Norwich is the county’s only city and as well as being home to the University of East Anglia and Norfolk’s only professional football team, Norwich City, features many attractions such as the Norwich Castle and Museum, Castle Mall shopping centre, the Sainsbury Centre for Visual Arts, Norwich Cathedral and “Norwich Lanes”, a pedestrianised area notable for eateries and independent retailers.
The Norfolk coast, an Area of Outstanding Natural Beauty, is home to many spectacular beaches such as Brancaster, Horsey, Winterton-on-Sea, Mundesley, Wells-next-the-Sea, Sheringham and Cromer. Of note is Cromer Pier – a 151-metre-long Victorian pier containing a working theatre. Near to Cromer is the National Trust property of Felbrigg Hall with the ever impressive Blickling Hall not too far away.
The resorts of Great Yarmouth and Hunstanton offer a wide variety of traditional seaside entertainment. Great Yarmouth has many museums, a mile-long promenade, amusements, the Britannia Pier and Pleasure Beach with over 70 rides and attractions but also remains a working port supporting the burgeoning offshore windfarm industry.

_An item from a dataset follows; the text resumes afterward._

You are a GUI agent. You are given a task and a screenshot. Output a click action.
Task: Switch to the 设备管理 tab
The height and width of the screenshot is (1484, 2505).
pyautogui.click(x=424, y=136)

Hunstanton offers a range of family entertainment and the popular Sea Life Sanctuary.
Holme-next-the-Sea marks the beginning of two long distance footpaths; the Peddlars Way, a 46 mile stretch to Knettishall Heath and the North Norfolk Coast path a 44-mile route to Cromer.

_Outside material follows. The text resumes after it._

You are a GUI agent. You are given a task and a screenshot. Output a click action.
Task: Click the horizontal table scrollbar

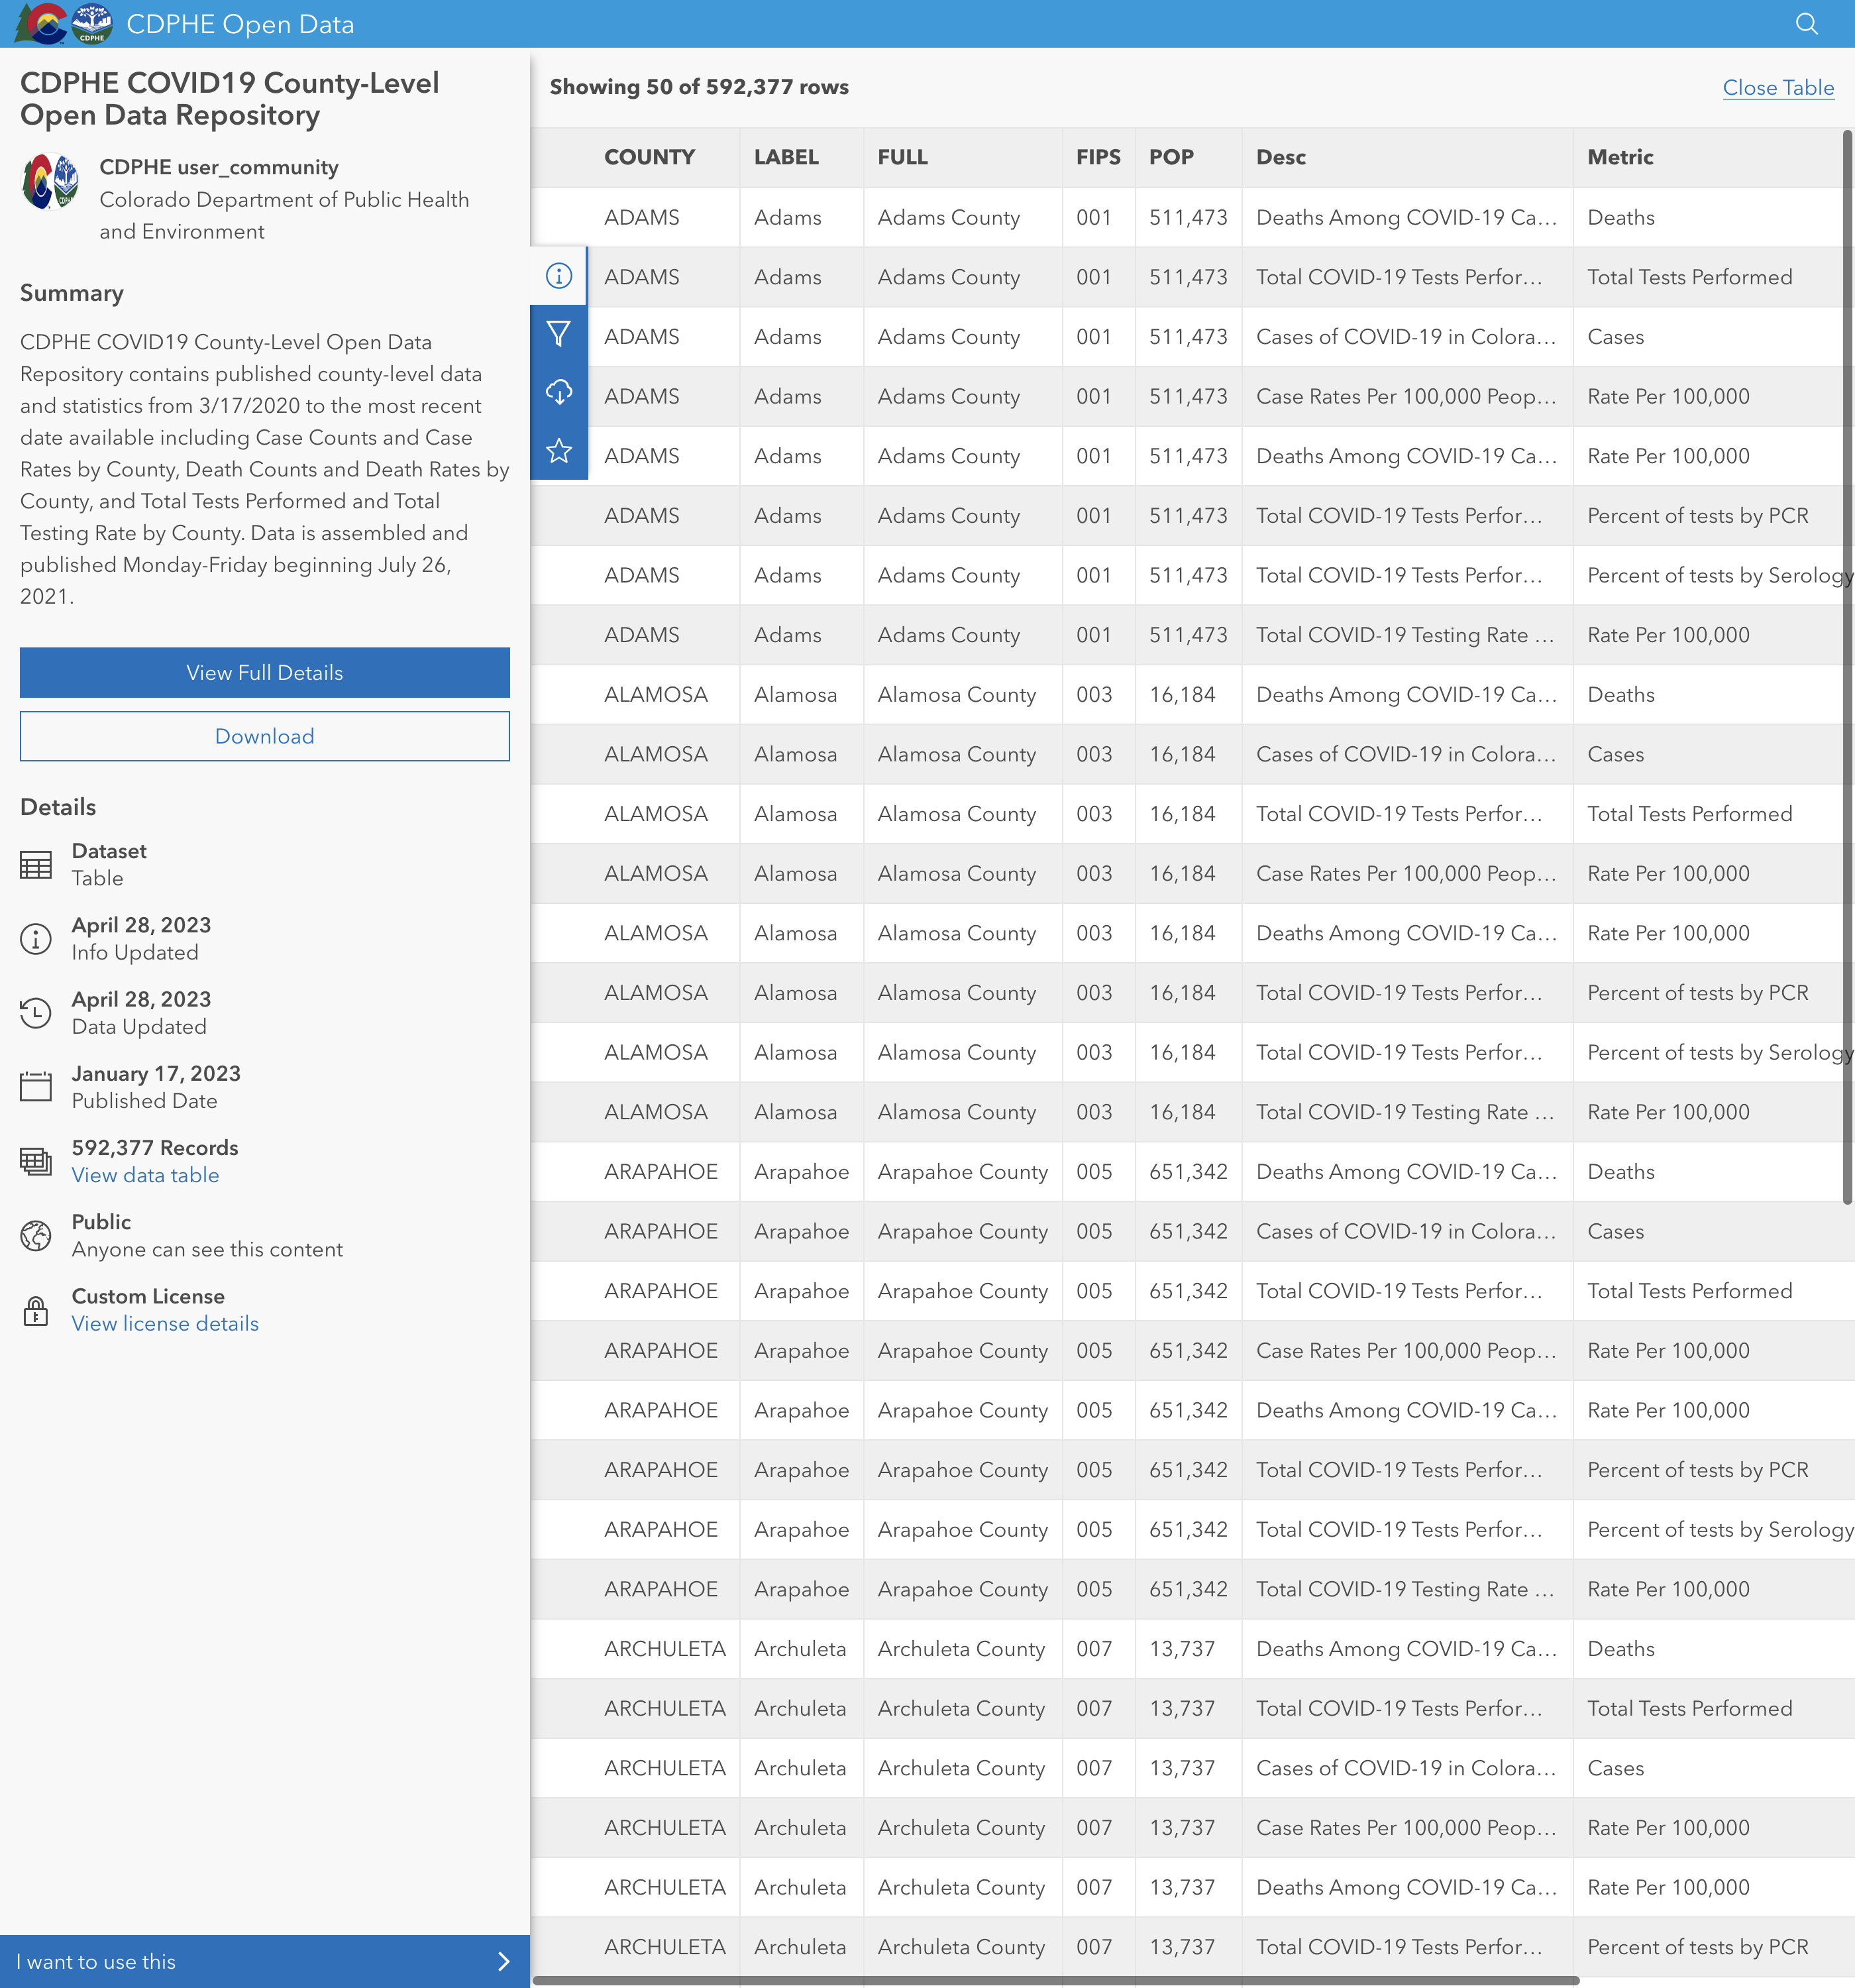(x=1055, y=1980)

Holkham Bay boasts a beautiful sandy beach just a short walk from Holkham Hall an 18th century house in a 25,000-acre estate including deer park, walking and cycling trails and boat hire. The estate also houses a giftshop, café, walled garden and exhibits. Also at Holkham, you will find the Holkham National Nature Reserve featuring a range of important habitats and providing a haven for flora and fauna alike, including orchids, grassland and migrant birds.
Owned by Queen Elizabeth II, Sandringham House is an 18th century property covering 20,000 acres. The house, containing a museum and 650 acres of garden and country park are open to the public.
The man-made Norfolk Broads cover 40 inland Broads linked by 125 miles of rivers and waterways and form the UK’s largest nationally protected wetland. The area attracts wildlife and visitors in large numbers. The easiest way to explore the Broads is by boat – the Broads are lock free and there are many places that hire boats and cruisers. The Broads are split into Northern Broads and Southern Broads which extend into neighbouring Suffolk and the Waveney Valley. The North Broads include the River Bure, the lively village of Wroxham, River Thurne – Norfolk’s shortest river and Hickling Broad.
Norfolk Showground hosts a range of annual events, from the well-established County Show in June, to the Norfolk Festive Gift and Food Show with over 250 stalls.